Set tasks –
a) According to the Quantix newsletter excerpt, how did the Bloomberg Commodity Index end 2024?
b) Reproduce the part of the Quantix newsletter excerpt starting at "Investors’ attention and" and ending at "commodity markets lagged.".

Excerpt –
Quantix Newsletter Q4 2024

It’s become a Quantix tradition to dedicate the first newsletter of the year to a ‘State of The Markets’ address. In keeping with that tradition, I will offer some insights into the themes we expect to impact commodity markets in the upcoming year. Most importantly, we anticipate shifting market dynamics to potentially generate significantly greater opportunities in commodity markets in 2025.

Year

BCOM Max %

BCOM Min %

BCOM Range

Dispersion Rank

2020

0.9%

-26.5%

27.4%

3

2021

35.6%

0.0%

35.6%

2

2022

37.8%

0.0%

37.8%

1

2023

0.0%

-14.6%

14.6%

4

2024

8.7%

-5.4%

14.1%

5

Source: Bloomberg, calculations by Quantix Commodities LP

2024 was, at least superficially, a relatively lackluster year for commodities, with the Bloomberg Commodity Index (“BCOM”) trading in a narrow 14.1% max to min range and ending the year flat (+0.12%). As seen in the chart on the right, this was the smallest range in Quantix’s five full years of trading history (2020 to 2024). In contrast to previous years, where the high (in the case of 2020 or 2023) or the low (in the case of 2021 or 2022) was set at the start of the year, there was no obvious direction to commodity markets in 2024.

Investors’ attention and capital appeared largely focused on US equity markets that left nearly every other asset class in the dust. US exceptionalism, bolstered by the performance of the ‘Magnificent 7’, drove the S&P 500 Index +23.3%, while both global equity markets (Euro Stoxx Index +6.6% and China Shanghai Composite +12.7%) and commodity markets lagged.

Word and element location records
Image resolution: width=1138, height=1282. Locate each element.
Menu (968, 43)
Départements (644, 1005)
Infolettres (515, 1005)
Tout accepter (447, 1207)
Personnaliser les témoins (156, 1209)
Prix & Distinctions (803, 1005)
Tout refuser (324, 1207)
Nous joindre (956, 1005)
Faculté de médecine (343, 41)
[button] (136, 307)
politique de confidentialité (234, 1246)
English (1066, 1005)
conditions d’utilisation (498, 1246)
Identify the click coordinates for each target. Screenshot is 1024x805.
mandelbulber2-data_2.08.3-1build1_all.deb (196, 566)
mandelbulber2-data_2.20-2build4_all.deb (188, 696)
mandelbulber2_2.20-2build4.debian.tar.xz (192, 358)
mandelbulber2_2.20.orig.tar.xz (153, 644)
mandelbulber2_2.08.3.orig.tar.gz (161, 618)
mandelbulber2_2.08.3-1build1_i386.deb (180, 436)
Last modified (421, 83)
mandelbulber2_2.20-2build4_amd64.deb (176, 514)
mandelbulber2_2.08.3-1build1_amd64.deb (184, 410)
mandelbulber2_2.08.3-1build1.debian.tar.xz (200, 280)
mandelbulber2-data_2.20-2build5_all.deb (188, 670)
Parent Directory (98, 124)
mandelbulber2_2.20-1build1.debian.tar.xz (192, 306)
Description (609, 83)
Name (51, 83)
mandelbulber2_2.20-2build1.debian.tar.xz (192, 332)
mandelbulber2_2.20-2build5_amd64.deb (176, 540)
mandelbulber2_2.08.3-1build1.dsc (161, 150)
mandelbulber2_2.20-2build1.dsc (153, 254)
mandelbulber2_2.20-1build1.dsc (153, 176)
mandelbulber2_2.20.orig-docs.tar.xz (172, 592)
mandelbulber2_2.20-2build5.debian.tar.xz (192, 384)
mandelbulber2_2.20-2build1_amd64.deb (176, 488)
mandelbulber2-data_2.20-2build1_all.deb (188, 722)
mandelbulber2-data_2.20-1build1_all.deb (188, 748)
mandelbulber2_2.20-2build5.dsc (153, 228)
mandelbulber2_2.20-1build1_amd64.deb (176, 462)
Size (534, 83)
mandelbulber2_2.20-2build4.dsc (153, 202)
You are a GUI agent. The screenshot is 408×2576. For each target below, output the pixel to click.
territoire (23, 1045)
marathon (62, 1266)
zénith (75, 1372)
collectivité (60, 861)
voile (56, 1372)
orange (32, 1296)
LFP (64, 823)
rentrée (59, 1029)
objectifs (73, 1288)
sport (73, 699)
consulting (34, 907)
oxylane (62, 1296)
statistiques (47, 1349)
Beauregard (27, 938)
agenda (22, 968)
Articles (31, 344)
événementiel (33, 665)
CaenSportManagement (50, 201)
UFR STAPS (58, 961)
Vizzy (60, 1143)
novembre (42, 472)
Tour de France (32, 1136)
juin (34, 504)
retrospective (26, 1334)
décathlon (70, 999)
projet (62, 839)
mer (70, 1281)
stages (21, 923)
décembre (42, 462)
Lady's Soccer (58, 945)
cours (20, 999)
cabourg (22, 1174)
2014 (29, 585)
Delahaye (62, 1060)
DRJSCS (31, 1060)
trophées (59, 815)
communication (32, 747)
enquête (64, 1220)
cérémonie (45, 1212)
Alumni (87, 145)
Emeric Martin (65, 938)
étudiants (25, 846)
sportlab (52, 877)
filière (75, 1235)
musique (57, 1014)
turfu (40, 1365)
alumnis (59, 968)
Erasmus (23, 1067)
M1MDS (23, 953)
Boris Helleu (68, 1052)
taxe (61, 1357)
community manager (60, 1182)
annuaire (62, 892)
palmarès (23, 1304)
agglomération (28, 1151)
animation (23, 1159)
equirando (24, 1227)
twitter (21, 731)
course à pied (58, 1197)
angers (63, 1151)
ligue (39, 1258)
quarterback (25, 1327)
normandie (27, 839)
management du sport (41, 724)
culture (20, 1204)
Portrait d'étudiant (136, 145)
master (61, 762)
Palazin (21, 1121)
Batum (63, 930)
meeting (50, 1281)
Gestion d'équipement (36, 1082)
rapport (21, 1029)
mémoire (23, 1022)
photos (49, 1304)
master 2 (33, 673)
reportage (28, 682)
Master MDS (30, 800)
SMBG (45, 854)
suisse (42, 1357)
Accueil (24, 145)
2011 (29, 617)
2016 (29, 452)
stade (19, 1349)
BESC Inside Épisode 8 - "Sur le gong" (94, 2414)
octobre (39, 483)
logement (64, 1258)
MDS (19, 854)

Task-by-task results –
a) Flat, at +0.12%.

b)
Investors’ attention and capital appeared largely focused on US equity markets that left nearly every other asset class in the dust. US exceptionalism, bolstered by the performance of the ‘Magnificent 7’, drove the S&P 500 Index +23.3%, while both global equity markets (Euro Stoxx Index +6.6% and China Shanghai Composite +12.7%) and commodity markets lagged.